- Document section
>>>

The report compiled by Colonel Kobus Roelofse addressed to the commander of the anti-corruption task team, formed part of Freedom Under Law's application in the North Gauteng High Court filed earlier this week.
The 24-page document compiled in March reveals several incidents of interference in the Mdluli investigation are detailed.
In the report, Roelofse explained how head of the Hawks in Gauteng, Major-General Shadrack Sibiya, informed him that he had been taken to task by certain police generals for allowing the investigation to continue beyond its scope.
Roelofse detailed how the chairperson of parliaments standing committee on intelligence Cecil Burgess was repeatedly approached by Mdluli's ally Major-General Solly Lazarus without his division head knowing about the visits.
Lazarus apparently attempted to convince Burgess that the Mdluli investigation compromised national security.
Roelofse also revealed how an unnamed witness claimed he had heard Lazarus discussing paying journalists to write a story to cast suspicion on those individuals perceived to be a threat.
Civil organisation Freedom Under Law launched an urgent application in the North Gauteng High Court on Tuesday demanding the court prevent the controversial general from acting as a police officer pending a judicial review of his reappointment.
It also wants to stop Mthethwa from assigning any duties to Mdluli until the review is heard.
Mdluli has been at the centre of controversy after it was revealed that he was intercepting phone calls of high ranking politicians.
He is also facing a raft of allegations, including murder, corruption and nepotism, amongst others.
Most of the charges against Mdluli were withdrawn, while the murder charge became an inquest.
Mdluli, a career policeman, was station commander at Vosloorus Police Station early in his career before becoming the deputy head of Gauteng police.

<<<

- Exercises to complete
**A.** Reproduce the passage on the Mdluli investigation from "Roelofse also revealed" to "of his reappointment.", inclusive.
**B.** For each statement below, state whether the passage on the Mdluli investigation supports it (yes or no) and quote the words that decide it: (i) The document compiled by Roelofse runs to 24 pages. (ii) Freedom Under Law filed its application in the Western Cape High Court. (iii) All of the charges against Mdluli were withdrawn.
**C.** List every person named in the passage on the Mdluli investigation, one per line.

- Dataset extract
>>>

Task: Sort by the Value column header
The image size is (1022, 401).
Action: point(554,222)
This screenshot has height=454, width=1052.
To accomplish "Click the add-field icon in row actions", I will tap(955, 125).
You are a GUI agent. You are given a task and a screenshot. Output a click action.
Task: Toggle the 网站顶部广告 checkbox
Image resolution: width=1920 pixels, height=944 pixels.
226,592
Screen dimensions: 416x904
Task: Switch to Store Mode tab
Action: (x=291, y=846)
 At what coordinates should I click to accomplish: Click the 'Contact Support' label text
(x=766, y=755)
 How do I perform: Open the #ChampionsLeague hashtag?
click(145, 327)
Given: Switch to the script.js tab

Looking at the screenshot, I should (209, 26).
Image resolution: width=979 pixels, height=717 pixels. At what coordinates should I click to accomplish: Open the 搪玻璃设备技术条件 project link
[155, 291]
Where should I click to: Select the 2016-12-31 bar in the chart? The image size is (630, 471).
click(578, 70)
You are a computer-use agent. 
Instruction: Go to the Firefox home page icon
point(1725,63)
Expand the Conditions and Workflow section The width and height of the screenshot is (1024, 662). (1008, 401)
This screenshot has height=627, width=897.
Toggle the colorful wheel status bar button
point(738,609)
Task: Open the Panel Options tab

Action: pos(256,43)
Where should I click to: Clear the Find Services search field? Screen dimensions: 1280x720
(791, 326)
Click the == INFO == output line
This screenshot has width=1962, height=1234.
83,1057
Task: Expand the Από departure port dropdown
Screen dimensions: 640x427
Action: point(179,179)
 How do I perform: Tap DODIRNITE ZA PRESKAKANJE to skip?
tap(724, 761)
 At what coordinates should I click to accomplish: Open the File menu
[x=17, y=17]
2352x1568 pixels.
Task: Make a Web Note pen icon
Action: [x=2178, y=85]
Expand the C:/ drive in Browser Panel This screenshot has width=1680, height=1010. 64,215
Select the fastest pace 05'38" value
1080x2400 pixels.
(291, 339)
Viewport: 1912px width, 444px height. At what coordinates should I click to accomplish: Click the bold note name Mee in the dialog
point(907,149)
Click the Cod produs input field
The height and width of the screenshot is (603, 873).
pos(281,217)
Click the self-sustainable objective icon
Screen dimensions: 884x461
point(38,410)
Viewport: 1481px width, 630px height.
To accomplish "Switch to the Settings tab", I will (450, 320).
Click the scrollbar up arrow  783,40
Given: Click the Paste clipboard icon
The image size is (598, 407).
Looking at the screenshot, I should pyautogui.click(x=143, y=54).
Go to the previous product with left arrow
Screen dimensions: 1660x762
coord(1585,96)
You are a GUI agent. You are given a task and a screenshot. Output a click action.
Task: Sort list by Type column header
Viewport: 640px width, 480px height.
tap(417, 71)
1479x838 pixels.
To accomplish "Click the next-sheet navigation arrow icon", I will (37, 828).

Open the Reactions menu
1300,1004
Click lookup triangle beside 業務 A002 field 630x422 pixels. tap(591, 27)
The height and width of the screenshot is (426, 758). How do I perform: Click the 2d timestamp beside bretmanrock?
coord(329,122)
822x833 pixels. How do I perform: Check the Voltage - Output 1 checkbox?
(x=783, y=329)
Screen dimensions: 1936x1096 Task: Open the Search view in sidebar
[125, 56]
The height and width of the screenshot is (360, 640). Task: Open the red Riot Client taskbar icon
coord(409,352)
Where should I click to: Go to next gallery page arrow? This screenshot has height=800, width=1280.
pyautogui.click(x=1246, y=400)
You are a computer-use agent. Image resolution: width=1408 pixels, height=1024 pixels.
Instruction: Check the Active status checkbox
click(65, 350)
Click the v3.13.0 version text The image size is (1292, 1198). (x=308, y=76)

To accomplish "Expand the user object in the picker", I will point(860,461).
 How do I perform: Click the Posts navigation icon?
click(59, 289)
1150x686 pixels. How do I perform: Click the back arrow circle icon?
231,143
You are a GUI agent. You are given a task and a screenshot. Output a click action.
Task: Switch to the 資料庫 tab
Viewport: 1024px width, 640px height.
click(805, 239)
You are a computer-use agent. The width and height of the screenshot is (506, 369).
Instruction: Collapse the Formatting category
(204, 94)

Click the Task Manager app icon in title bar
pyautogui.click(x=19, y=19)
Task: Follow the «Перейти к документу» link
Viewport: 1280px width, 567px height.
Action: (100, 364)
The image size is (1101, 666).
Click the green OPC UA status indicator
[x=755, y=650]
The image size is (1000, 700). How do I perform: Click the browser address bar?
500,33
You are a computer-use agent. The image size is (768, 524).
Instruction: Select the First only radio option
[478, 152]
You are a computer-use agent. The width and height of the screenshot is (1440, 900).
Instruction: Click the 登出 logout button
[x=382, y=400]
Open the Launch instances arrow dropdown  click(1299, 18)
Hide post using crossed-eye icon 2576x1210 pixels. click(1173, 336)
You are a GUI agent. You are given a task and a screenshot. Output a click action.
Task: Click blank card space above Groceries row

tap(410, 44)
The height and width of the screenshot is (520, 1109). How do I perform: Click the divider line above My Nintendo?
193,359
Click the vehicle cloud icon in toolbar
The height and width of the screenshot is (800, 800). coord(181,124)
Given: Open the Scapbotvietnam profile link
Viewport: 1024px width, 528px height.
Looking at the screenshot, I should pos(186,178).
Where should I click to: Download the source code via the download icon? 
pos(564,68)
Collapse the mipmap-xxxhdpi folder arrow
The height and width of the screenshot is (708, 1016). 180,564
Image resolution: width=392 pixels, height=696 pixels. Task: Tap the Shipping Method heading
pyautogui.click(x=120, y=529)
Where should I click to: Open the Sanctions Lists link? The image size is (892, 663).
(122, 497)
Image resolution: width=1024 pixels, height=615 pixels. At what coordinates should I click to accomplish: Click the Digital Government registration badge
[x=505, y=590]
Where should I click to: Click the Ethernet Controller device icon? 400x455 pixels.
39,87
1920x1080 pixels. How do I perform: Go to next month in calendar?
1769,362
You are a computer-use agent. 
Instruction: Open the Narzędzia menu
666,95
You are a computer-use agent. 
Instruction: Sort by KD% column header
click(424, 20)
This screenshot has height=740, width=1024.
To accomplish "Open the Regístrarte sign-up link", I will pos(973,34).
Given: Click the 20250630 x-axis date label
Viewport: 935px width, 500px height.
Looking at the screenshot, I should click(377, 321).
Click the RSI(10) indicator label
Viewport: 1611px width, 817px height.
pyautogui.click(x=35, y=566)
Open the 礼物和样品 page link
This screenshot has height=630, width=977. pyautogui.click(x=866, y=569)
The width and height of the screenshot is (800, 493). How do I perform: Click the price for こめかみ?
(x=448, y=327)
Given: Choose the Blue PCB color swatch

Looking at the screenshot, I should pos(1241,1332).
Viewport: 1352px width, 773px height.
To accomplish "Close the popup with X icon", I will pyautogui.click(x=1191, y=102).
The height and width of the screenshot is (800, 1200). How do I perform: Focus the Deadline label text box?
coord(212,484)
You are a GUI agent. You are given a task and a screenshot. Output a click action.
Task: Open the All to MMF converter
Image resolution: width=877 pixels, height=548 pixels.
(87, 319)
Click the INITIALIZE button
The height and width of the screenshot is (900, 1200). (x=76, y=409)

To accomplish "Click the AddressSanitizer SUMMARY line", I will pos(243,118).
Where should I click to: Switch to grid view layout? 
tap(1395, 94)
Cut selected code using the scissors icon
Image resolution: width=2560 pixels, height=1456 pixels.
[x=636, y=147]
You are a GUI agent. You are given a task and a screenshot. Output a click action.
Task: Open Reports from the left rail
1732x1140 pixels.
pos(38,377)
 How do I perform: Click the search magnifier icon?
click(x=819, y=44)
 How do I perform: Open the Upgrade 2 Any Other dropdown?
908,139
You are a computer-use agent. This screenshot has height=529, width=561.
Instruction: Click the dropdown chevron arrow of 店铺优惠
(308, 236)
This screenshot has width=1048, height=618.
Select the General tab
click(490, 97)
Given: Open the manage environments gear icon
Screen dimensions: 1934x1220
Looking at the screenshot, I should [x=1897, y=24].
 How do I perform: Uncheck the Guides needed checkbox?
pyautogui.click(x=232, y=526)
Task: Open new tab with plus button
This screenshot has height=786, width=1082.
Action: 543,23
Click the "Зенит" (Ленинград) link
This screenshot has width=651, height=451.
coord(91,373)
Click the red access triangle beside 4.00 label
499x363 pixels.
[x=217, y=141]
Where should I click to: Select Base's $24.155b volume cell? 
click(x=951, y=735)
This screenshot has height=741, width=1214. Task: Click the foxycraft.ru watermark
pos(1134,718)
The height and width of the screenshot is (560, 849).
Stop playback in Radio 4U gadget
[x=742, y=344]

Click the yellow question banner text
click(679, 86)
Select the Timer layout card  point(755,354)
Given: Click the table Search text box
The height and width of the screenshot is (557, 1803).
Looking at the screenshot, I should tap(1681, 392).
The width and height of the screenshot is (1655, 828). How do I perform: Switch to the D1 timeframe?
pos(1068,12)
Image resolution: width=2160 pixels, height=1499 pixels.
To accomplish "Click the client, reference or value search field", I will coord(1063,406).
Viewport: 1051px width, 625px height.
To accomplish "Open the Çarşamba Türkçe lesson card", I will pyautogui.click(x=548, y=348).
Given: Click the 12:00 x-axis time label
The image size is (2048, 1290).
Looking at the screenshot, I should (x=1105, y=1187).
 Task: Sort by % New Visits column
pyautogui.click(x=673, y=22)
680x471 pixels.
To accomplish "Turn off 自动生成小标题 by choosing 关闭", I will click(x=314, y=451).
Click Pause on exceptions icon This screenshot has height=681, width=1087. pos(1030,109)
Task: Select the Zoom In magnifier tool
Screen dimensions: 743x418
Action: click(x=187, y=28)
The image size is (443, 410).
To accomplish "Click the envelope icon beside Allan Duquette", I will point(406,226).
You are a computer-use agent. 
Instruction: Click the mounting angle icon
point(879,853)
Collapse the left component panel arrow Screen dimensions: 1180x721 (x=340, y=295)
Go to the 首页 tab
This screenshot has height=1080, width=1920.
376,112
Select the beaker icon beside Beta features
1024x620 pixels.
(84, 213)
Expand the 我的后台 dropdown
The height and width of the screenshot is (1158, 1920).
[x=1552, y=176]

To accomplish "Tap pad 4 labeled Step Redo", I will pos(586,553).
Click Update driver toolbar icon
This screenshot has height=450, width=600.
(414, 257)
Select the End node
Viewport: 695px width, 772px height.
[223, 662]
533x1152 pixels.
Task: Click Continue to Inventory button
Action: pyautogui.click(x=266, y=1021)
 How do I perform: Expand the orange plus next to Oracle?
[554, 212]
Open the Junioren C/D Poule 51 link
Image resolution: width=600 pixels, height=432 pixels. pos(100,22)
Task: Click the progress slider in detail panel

<<<

- Complete answers
**A.**
Roelofse also revealed how an unnamed witness claimed he had heard Lazarus discussing paying journalists to write a story to cast suspicion on those individuals perceived to be a threat.
Civil organisation Freedom Under Law launched an urgent application in the North Gauteng High Court on Tuesday demanding the court prevent the controversial general from acting as a police officer pending a judicial review of his reappointment.

**B.**
(i) Yes: "The 24-page document compiled in March"
(ii) No: "launched an urgent application in the North Gauteng High Court on Tuesday"
(iii) No: "Most of the charges against Mdluli were withdrawn, while the murder charge became an inquest."

**C.**
Colonel Kobus Roelofse
Major-General Shadrack Sibiya
Cecil Burgess
Major-General Solly Lazarus
Mthethwa
Mdluli